Ancak güçlü liderin bu saydıklarım ve bunlar gibi onlarca sayılabilecek faydanın yanında bazı olumsuzlukları da yok değil tabii. Mesela lider güçlü olduğunda ülkenin diğer siyasi figürlerinde hiç bir konuda inisiyatif almama, inaktif olmak, sadece talimat ile aksiyon alma eğilimi, proje geliştirmemek, problemlere yerinde ve hızlıca akılcı çözümler geliştirmeme gibi olumsuzluklar görülür. Tıpkı Türkiye’de olduğu gibi.
Etrafımızda gördüğümüz siyasi figürlerin büyük bölümü milletvekili seçilip meclis toplantılarına katılmayı siyaset yapmak için yeter şart olarak görüyor. Hal böyle iken şehrinde yaşanan olumsuzluklara gözlerini, kulaklarını kapıyor. Tâki mesele en yukarıya taşınıp oradan talimat gelinceye kadar.
Pahalılığın bile büyük nedenleri arasındadır bu olay. Vekil gerektiğinde fiyat trafiğini ve bu trafiğin neden sonuç ilişkisini irdeleyip gündeme getirmelidir. Şehrinde infial yaratan olaylara yerinde müdahil olmalı mesele daha yasal bir müdahaleyi gerektiren türdense olayı ve muhtemel çözüm önerilerini yukarıya rapor etmelidir. Ülkede yada dünyada yaşanan gelişmeler hakkında gerektiğinde onaylanmama riskini alarak fikir beyan etmelidir. İyiyi kötüyü , icraatleri ve bunların kıymetini, yapılanı , yapılmayanı ve nedenlerini niçinlerini anlatabilmeli , dezenformasyonu engelleyecek bilgilendirmeleri yapabilmelidir.
Mevcut hükümetin en büyük sıkıntılarından biri başka herhangi bir ülkenin 100 seneye sığdıramayacağı ve ancak 20 senede yapmayı başardığı icraatleri anlatamamak, tevziratlı siyasete, dış güdümlü sosyal medya algı çalışmalarına hakkıyla ve layıkı ile gerçeklerle mukabele edememektir.
Etrafınıza baktığınızda devlet başkanı bir hususta ağzını açmadan ağzını açıp inisiyatif alan, hatta bir konuda yorumda bulunan çok az siyasetçi görürsünüz.
Hatırlarsanız en özgün ve aktif şekilde siyaset yapan, milletin duygularını ketsiz dile getiren, yaptığı işi hakkı ile yapan ve türlü korkuların ve hesapların ardına sığınmayan bir önceki dönem İç İşleri Bakanı İstanbul Milletvekili Sn.

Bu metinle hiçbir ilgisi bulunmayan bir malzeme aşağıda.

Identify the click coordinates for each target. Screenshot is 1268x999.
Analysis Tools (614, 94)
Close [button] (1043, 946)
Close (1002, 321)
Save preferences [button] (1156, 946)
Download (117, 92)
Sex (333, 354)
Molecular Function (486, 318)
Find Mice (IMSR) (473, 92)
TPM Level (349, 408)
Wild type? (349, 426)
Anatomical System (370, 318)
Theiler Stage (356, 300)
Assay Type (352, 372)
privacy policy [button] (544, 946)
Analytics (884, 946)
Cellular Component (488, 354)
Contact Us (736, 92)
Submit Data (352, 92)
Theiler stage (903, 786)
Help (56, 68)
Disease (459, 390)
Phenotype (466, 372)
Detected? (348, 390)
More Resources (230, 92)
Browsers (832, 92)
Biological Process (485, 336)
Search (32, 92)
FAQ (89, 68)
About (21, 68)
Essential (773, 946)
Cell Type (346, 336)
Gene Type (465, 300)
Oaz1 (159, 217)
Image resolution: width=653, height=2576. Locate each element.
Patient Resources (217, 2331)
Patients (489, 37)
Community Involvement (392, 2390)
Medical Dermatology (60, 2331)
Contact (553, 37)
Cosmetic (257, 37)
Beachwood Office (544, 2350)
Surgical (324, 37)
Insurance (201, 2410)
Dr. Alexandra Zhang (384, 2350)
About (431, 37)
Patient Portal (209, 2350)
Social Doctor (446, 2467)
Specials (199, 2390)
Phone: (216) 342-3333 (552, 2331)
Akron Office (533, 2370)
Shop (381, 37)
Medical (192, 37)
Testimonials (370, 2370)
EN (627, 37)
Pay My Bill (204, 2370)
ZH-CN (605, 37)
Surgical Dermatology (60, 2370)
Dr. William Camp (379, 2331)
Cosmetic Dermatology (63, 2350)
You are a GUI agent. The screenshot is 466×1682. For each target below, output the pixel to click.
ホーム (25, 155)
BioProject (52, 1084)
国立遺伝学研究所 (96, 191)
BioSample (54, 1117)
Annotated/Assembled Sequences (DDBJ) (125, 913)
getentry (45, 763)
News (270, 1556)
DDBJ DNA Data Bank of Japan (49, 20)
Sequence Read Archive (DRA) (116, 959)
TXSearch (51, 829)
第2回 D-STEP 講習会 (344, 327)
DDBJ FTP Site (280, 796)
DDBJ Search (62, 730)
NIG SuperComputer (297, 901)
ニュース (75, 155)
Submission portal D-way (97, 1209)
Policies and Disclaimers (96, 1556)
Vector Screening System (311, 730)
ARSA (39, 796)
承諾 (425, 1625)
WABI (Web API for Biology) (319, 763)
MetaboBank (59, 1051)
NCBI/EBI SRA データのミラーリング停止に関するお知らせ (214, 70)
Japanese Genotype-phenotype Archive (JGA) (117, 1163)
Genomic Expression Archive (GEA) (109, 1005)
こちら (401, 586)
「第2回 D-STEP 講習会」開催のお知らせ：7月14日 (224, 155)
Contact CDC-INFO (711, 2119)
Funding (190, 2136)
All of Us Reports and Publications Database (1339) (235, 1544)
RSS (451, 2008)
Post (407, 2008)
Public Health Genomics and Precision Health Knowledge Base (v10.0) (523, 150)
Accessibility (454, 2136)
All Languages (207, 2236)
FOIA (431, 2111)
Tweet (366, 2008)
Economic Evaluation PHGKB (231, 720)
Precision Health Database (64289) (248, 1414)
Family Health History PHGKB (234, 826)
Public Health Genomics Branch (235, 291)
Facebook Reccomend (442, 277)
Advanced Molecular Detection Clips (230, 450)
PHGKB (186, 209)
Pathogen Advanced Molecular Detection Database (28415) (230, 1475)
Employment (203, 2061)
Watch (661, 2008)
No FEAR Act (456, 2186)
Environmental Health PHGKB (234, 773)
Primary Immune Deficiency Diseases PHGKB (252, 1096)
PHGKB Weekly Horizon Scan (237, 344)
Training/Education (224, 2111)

Süleyman Soylu’ ya karşı Amerika ve BAE merkezli S. P. ve M. Y. aparatları kullanılarak yapılan saltolar sırasında kendi partisindeki siyasi aktivistler bile Sn. Recep Tayyip Erdoğan ağzını açmadan hiç kimse yorum yapamamıştı. Bunun nedeni de inisiyatifi en baştakine bırakıp risk almama eğilimiydi. En kolay siyaset talimat ve replikle yapılan siyasetti çünkü.
Sn. Süleyman SOYLU ise muhatap olduğu saldırılara ve suikastlere rağmen özgün, korkusuz, aktif siyasetine devam ederek siyaset arenasında kendisinden sonra gelecek nesillere siyasi vefanın ve halk için yapılan siyasetin örneğini vermeye devam etmiştir. Bunu yaparken birlikte hareket etme çizgisinden de sapmamıştır.
Söz Sn. Süleyman SOYLU’ya gelmişken malum güruh yine talimat üzere Sn. SOYLU’yu pasifize etmek için tekrar harekete geçmişken / hatırlarsanız gerçekleri çekinmeden söylediği için Amerika tarafından bakanlığı döneminde “istenmeyen adam” ilan edilmişti/ Bakan bey hali hazırda inisiyatif ve risk alarak gerçekleri ve politikaları nedenleri sonuçları ile anlatmaya devam ediyor. Ne zordur bir şeyi anlamak istemeyene anlatmaya çalışmak.
Keşke ülkenin tüm vekillerinde ve tüm bakanlarında aynı gayreti , azmi, aynı kişisel öngörüyü, çabayı görebilsek. O zaman hem Sn. Recep Tayyip ERDOĞAN’ın işi daha da kolaylaşır hem daha az sorunlu, daha güçlü, daha müreffeh bir ülke oluruz.